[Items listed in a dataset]
+++

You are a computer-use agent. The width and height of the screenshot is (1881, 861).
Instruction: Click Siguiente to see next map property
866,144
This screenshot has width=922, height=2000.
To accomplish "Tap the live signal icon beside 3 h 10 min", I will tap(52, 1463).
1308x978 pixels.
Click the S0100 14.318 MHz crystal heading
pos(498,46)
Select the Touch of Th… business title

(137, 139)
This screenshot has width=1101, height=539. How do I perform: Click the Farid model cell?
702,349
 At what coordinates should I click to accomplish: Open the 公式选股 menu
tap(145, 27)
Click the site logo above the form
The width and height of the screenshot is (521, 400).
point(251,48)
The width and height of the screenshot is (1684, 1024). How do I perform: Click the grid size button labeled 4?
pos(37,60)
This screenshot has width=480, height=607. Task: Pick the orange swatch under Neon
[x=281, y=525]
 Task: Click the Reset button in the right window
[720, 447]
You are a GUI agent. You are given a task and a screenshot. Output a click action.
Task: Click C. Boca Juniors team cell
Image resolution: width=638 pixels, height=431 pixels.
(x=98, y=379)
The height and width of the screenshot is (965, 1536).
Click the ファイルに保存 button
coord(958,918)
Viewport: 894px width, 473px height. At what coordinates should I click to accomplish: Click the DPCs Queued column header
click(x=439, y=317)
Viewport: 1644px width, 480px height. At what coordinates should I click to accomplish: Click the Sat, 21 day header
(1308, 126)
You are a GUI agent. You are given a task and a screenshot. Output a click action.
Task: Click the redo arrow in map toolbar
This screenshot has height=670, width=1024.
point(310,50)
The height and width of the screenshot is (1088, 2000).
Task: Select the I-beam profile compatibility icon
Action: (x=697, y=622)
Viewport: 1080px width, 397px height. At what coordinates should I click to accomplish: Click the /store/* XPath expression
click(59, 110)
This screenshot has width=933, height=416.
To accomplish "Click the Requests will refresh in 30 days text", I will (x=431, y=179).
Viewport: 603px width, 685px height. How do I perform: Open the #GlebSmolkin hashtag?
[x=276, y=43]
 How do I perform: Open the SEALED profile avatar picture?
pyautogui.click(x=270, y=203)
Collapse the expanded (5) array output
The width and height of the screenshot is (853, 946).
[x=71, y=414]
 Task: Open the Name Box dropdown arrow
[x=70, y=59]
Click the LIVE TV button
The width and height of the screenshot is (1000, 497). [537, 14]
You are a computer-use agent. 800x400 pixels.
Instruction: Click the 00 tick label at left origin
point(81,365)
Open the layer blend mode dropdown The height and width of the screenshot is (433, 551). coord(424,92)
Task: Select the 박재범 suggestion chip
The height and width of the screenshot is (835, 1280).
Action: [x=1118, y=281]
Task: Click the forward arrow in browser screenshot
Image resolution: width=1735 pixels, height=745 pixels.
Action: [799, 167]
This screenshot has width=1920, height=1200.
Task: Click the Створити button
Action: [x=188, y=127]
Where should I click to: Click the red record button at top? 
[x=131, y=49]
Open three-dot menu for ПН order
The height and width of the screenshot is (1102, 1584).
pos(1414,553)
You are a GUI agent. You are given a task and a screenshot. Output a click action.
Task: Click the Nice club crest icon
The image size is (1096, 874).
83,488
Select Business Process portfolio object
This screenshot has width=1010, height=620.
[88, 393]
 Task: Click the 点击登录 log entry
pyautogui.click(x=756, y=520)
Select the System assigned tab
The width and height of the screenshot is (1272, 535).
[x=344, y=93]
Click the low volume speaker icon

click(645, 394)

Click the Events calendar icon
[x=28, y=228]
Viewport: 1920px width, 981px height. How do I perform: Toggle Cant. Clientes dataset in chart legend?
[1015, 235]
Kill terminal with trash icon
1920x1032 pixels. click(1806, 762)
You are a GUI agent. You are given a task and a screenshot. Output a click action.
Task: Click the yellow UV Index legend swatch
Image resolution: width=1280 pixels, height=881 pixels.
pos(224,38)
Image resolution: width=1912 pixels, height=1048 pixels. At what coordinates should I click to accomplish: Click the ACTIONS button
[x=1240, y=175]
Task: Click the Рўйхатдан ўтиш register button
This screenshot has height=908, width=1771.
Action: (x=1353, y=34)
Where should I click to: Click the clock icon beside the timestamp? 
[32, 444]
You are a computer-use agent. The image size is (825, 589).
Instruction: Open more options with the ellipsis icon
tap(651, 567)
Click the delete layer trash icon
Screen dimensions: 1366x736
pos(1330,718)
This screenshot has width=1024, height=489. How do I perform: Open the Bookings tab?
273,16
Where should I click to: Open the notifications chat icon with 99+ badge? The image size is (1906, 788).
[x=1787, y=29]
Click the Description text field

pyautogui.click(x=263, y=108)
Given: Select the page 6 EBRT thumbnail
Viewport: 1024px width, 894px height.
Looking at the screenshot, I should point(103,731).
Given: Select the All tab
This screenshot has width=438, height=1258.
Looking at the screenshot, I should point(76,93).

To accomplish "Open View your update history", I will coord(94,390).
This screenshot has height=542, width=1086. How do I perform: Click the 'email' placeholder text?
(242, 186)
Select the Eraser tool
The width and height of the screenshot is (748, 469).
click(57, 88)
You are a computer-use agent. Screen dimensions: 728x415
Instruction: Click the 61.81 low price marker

+++

* **WHAT IS BEING ASKED**
Nothing in the records may be left out; transcribe all of them exactly.

* **TASK OUTPUT**
You are a computer-use agent. The width and height of the screenshot is (1881, 861).
Instruction: Click Siguiente to see next map property
866,144
This screenshot has width=922, height=2000.
To accomplish "Tap the live signal icon beside 3 h 10 min", I will tap(52, 1463).
1308x978 pixels.
Click the S0100 14.318 MHz crystal heading
pos(498,46)
Select the Touch of Th… business title

(137, 139)
This screenshot has width=1101, height=539. How do I perform: Click the Farid model cell?
702,349
 At what coordinates should I click to accomplish: Open the 公式选股 menu
tap(145, 27)
Click the site logo above the form
The width and height of the screenshot is (521, 400).
point(251,48)
The width and height of the screenshot is (1684, 1024). How do I perform: Click the grid size button labeled 4?
pos(37,60)
This screenshot has width=480, height=607. Task: Pick the orange swatch under Neon
[x=281, y=525]
 Task: Click the Reset button in the right window
[720, 447]
You are a GUI agent. You are given a task and a screenshot. Output a click action.
Task: Click C. Boca Juniors team cell
Image resolution: width=638 pixels, height=431 pixels.
(x=98, y=379)
The height and width of the screenshot is (965, 1536).
Click the ファイルに保存 button
coord(958,918)
Viewport: 894px width, 473px height. At what coordinates should I click to accomplish: Click the DPCs Queued column header
click(x=439, y=317)
Viewport: 1644px width, 480px height. At what coordinates should I click to accomplish: Click the Sat, 21 day header
(1308, 126)
You are a GUI agent. You are given a task and a screenshot. Output a click action.
Task: Click the redo arrow in map toolbar
This screenshot has height=670, width=1024.
point(310,50)
The height and width of the screenshot is (1088, 2000).
Task: Select the I-beam profile compatibility icon
Action: (x=697, y=622)
Viewport: 1080px width, 397px height. At what coordinates should I click to accomplish: Click the /store/* XPath expression
click(59, 110)
This screenshot has width=933, height=416.
To accomplish "Click the Requests will refresh in 30 days text", I will (x=431, y=179).
Viewport: 603px width, 685px height. How do I perform: Open the #GlebSmolkin hashtag?
[x=276, y=43]
 How do I perform: Open the SEALED profile avatar picture?
pyautogui.click(x=270, y=203)
Collapse the expanded (5) array output
The width and height of the screenshot is (853, 946).
[x=71, y=414]
 Task: Open the Name Box dropdown arrow
[x=70, y=59]
Click the LIVE TV button
The width and height of the screenshot is (1000, 497). [537, 14]
You are a computer-use agent. 800x400 pixels.
Instruction: Click the 00 tick label at left origin
point(81,365)
Open the layer blend mode dropdown The height and width of the screenshot is (433, 551). coord(424,92)
Task: Select the 박재범 suggestion chip
The height and width of the screenshot is (835, 1280).
Action: [x=1118, y=281]
Task: Click the forward arrow in browser screenshot
Image resolution: width=1735 pixels, height=745 pixels.
Action: [799, 167]
This screenshot has width=1920, height=1200.
Task: Click the Створити button
Action: [x=188, y=127]
Where should I click to: Click the red record button at top? 
[x=131, y=49]
Open three-dot menu for ПН order
The height and width of the screenshot is (1102, 1584).
pos(1414,553)
You are a GUI agent. You are given a task and a screenshot. Output a click action.
Task: Click the Nice club crest icon
The image size is (1096, 874).
83,488
Select Business Process portfolio object
This screenshot has width=1010, height=620.
[88, 393]
 Task: Click the 点击登录 log entry
pyautogui.click(x=756, y=520)
Select the System assigned tab
The width and height of the screenshot is (1272, 535).
[x=344, y=93]
Click the low volume speaker icon

click(645, 394)

Click the Events calendar icon
[x=28, y=228]
Viewport: 1920px width, 981px height. How do I perform: Toggle Cant. Clientes dataset in chart legend?
[1015, 235]
Kill terminal with trash icon
1920x1032 pixels. click(1806, 762)
You are a GUI agent. You are given a task and a screenshot. Output a click action.
Task: Click the yellow UV Index legend swatch
Image resolution: width=1280 pixels, height=881 pixels.
pos(224,38)
Image resolution: width=1912 pixels, height=1048 pixels. At what coordinates should I click to accomplish: Click the ACTIONS button
[x=1240, y=175]
Task: Click the Рўйхатдан ўтиш register button
This screenshot has height=908, width=1771.
Action: (x=1353, y=34)
Where should I click to: Click the clock icon beside the timestamp? 
[32, 444]
You are a computer-use agent. The image size is (825, 589).
Instruction: Open more options with the ellipsis icon
tap(651, 567)
Click the delete layer trash icon
Screen dimensions: 1366x736
pos(1330,718)
This screenshot has width=1024, height=489. How do I perform: Open the Bookings tab?
273,16
Where should I click to: Open the notifications chat icon with 99+ badge? The image size is (1906, 788).
[x=1787, y=29]
Click the Description text field

pyautogui.click(x=263, y=108)
Given: Select the page 6 EBRT thumbnail
Viewport: 1024px width, 894px height.
Looking at the screenshot, I should point(103,731).
Given: Select the All tab
This screenshot has width=438, height=1258.
Looking at the screenshot, I should point(76,93).

To accomplish "Open View your update history", I will coord(94,390).
This screenshot has height=542, width=1086. How do I perform: Click the 'email' placeholder text?
(242, 186)
Select the Eraser tool
The width and height of the screenshot is (748, 469).
click(57, 88)
You are a computer-use agent. Screen dimensions: 728x415
Instruction: Click the 61.81 low price marker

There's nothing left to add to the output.